§ THE DATA
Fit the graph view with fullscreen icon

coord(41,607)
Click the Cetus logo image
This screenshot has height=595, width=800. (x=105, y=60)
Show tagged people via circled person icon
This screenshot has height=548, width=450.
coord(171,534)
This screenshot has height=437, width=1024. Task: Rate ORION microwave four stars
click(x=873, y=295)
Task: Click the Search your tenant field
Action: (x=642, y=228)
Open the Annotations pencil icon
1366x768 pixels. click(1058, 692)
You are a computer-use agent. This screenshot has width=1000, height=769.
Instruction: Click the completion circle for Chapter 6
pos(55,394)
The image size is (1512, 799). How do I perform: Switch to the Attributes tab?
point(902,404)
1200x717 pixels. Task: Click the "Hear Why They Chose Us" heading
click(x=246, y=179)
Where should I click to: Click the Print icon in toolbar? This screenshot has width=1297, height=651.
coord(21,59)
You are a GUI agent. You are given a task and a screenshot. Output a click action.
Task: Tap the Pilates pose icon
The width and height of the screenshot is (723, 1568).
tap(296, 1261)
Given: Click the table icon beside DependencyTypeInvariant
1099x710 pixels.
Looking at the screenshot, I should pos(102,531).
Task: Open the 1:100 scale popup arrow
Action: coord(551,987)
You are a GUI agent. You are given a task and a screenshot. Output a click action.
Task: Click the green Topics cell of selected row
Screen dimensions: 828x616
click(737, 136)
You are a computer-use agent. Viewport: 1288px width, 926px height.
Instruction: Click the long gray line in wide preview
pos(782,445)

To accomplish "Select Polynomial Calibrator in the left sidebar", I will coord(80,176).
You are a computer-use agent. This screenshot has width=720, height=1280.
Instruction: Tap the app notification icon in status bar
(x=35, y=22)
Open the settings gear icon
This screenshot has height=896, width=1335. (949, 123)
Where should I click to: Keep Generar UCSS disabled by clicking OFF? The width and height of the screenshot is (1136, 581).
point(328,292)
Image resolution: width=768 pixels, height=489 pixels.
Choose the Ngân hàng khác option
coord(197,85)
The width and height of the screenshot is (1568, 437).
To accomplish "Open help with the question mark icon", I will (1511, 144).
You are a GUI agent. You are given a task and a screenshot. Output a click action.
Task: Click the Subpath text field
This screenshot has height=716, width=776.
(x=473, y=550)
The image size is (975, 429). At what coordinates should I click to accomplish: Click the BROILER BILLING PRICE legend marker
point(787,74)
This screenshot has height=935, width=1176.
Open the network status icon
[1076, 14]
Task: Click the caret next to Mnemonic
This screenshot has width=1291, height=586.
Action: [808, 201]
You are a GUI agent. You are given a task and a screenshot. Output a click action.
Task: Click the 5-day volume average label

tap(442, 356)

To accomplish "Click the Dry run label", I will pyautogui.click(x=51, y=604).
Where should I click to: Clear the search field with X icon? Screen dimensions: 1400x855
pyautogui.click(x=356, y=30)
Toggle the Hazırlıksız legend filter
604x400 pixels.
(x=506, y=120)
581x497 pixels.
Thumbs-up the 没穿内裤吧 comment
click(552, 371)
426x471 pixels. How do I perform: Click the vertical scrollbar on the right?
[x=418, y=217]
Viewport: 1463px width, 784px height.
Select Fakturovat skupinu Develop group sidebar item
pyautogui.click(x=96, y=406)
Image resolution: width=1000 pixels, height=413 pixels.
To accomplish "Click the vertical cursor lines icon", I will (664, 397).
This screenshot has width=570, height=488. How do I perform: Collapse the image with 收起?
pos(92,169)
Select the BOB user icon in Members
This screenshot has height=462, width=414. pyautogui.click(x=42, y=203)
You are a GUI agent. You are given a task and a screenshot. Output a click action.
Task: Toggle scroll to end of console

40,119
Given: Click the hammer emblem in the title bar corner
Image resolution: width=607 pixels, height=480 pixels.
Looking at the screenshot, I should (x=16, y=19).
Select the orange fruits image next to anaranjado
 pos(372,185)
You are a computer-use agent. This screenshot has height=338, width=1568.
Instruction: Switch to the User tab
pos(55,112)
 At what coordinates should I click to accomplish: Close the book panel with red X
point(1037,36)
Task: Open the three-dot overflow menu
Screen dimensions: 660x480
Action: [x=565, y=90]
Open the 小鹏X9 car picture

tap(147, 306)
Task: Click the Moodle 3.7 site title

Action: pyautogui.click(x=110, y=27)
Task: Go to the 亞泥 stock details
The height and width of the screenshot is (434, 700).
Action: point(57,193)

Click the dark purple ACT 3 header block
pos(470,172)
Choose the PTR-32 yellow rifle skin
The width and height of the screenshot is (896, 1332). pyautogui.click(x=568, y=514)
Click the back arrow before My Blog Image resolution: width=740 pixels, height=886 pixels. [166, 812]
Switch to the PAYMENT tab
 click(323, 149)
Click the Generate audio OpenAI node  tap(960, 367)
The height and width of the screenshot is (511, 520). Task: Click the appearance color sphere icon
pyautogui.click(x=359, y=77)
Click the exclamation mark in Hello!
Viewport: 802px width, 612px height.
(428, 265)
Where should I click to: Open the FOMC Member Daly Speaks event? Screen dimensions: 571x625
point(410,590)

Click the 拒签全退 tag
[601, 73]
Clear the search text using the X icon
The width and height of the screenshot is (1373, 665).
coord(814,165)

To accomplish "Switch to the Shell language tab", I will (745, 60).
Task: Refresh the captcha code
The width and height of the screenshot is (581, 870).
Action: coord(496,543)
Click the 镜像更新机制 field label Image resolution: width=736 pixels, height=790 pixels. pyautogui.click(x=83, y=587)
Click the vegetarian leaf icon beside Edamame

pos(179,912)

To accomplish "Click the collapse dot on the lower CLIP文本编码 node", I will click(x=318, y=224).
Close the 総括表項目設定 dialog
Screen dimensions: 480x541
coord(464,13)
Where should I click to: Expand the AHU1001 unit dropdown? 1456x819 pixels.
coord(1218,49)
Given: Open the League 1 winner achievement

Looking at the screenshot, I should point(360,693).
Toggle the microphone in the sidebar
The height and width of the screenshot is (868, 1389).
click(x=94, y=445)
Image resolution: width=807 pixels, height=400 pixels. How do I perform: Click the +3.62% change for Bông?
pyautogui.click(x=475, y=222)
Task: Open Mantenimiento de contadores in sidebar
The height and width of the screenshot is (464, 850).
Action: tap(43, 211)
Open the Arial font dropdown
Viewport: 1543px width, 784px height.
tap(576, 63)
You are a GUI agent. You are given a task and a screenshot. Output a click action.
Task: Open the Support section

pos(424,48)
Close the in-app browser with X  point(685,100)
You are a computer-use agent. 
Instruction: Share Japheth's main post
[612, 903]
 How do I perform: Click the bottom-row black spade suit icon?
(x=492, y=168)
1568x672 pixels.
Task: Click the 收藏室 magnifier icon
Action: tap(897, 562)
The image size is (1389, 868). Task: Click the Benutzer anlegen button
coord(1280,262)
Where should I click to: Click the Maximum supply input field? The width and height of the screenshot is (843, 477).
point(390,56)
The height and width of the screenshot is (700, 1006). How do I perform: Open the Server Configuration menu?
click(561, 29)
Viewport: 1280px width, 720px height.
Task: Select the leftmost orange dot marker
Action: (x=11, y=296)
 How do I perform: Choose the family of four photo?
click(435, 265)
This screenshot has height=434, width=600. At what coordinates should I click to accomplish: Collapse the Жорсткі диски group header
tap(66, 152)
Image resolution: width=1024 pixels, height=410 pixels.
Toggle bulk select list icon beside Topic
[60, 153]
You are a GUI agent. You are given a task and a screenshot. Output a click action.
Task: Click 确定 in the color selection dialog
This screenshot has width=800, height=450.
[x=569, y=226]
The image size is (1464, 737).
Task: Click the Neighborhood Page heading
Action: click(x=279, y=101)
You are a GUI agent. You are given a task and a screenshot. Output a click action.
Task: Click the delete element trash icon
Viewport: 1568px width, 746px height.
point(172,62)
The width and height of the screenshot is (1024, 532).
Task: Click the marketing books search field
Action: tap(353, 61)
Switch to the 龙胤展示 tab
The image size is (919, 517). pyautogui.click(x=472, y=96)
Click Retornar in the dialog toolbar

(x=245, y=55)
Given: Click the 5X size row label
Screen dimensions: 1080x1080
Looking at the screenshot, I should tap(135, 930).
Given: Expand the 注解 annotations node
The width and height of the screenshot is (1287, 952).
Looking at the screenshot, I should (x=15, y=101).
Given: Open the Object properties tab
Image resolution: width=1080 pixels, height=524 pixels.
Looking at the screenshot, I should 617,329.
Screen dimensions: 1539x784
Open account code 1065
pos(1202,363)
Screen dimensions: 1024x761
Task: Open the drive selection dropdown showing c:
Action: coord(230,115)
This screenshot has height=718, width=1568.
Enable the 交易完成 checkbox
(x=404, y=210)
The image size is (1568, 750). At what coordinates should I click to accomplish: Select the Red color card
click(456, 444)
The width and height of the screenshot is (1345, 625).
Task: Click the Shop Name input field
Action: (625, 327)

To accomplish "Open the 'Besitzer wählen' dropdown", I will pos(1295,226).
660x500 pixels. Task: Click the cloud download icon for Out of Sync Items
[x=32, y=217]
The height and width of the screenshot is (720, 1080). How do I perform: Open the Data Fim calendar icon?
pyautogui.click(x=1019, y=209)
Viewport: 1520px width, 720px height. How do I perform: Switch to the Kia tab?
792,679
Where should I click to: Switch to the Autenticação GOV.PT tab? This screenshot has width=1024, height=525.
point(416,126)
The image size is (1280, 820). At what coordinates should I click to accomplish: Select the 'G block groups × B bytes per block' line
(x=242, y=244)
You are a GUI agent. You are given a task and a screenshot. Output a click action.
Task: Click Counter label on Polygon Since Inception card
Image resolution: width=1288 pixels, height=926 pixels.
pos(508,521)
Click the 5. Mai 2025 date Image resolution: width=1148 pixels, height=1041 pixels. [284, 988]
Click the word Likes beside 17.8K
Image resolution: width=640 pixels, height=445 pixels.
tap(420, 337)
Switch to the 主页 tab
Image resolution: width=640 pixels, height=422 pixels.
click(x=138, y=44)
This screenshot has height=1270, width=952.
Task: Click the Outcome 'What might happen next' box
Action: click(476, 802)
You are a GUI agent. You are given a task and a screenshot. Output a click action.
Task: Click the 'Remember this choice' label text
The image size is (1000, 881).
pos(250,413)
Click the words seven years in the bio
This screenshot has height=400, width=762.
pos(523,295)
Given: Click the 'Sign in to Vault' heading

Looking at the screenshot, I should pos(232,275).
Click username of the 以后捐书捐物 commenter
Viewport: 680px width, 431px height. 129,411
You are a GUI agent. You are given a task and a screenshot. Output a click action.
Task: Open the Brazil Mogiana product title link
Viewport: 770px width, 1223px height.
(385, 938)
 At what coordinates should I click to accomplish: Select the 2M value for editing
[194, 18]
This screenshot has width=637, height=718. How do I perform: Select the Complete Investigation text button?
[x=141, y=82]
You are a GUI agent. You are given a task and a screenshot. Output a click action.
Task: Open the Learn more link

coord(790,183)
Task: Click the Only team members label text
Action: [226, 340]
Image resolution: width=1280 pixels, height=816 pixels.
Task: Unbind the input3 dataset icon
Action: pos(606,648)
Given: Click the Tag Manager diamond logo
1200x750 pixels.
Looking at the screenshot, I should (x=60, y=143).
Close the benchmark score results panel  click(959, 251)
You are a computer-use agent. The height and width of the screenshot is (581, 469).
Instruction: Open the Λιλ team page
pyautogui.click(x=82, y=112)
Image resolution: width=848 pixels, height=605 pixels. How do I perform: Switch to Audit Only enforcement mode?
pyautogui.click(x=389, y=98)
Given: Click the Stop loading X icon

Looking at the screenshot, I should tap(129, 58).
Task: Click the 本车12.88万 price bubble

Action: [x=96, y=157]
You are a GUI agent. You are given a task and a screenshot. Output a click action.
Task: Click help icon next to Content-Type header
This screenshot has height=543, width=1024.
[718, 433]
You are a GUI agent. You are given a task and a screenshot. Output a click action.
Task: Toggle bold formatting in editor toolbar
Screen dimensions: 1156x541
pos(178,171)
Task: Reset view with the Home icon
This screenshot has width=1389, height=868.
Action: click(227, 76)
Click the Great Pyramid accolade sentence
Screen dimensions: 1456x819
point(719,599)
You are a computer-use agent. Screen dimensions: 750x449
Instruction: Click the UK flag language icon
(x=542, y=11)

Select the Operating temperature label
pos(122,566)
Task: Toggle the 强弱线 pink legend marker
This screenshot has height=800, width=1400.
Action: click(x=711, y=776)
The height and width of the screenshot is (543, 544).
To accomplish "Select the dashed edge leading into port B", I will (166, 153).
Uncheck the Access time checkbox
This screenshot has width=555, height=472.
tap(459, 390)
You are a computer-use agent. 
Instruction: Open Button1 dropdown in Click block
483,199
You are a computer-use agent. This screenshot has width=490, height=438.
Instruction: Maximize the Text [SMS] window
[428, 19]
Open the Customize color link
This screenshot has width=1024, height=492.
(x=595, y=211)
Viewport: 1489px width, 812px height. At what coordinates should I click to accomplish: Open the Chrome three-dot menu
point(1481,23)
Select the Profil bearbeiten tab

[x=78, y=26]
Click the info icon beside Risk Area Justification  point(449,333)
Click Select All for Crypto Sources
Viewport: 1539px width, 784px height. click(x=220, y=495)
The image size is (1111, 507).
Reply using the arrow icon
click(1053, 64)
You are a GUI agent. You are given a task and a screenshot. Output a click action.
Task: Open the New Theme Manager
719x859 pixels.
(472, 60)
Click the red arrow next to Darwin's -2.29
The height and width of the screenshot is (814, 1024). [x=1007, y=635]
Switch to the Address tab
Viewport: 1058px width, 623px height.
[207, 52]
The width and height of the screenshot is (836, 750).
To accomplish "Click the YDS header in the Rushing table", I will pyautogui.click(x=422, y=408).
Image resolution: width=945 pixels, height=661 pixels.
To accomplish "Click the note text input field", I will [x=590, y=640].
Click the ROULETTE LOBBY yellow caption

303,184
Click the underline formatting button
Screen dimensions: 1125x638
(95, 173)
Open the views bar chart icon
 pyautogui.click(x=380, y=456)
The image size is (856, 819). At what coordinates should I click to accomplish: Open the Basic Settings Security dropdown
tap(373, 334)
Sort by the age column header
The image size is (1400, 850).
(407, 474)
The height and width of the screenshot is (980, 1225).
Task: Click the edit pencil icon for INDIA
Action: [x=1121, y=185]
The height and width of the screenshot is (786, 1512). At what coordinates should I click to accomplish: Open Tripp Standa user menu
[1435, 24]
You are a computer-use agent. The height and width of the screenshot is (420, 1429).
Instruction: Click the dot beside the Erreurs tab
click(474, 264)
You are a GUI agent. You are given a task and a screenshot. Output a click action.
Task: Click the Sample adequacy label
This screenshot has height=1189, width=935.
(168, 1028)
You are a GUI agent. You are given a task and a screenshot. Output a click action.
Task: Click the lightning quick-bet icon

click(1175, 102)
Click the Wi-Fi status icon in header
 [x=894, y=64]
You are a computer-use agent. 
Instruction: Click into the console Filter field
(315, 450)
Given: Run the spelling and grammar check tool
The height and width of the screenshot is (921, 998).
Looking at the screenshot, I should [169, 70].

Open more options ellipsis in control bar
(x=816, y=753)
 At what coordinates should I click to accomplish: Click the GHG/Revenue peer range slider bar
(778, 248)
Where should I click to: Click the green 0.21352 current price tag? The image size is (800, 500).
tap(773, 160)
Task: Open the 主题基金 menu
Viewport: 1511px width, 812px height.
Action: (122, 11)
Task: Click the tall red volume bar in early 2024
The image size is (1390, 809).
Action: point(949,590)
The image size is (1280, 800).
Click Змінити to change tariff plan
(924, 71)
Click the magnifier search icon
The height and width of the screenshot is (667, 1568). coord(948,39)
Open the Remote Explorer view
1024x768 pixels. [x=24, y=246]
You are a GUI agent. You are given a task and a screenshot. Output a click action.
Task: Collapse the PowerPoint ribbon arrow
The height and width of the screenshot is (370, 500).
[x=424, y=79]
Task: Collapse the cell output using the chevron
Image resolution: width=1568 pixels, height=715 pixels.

§ ASSIGNMENT
Check the data for the word "table" and pull out the lines that have it.

§ SOLUTION FOR THIS EXERCISE
Given: Click the table icon beside DependencyTypeInvariant
To accomplish "Click the YDS header in the Rushing table", I will pyautogui.click(x=422, y=408).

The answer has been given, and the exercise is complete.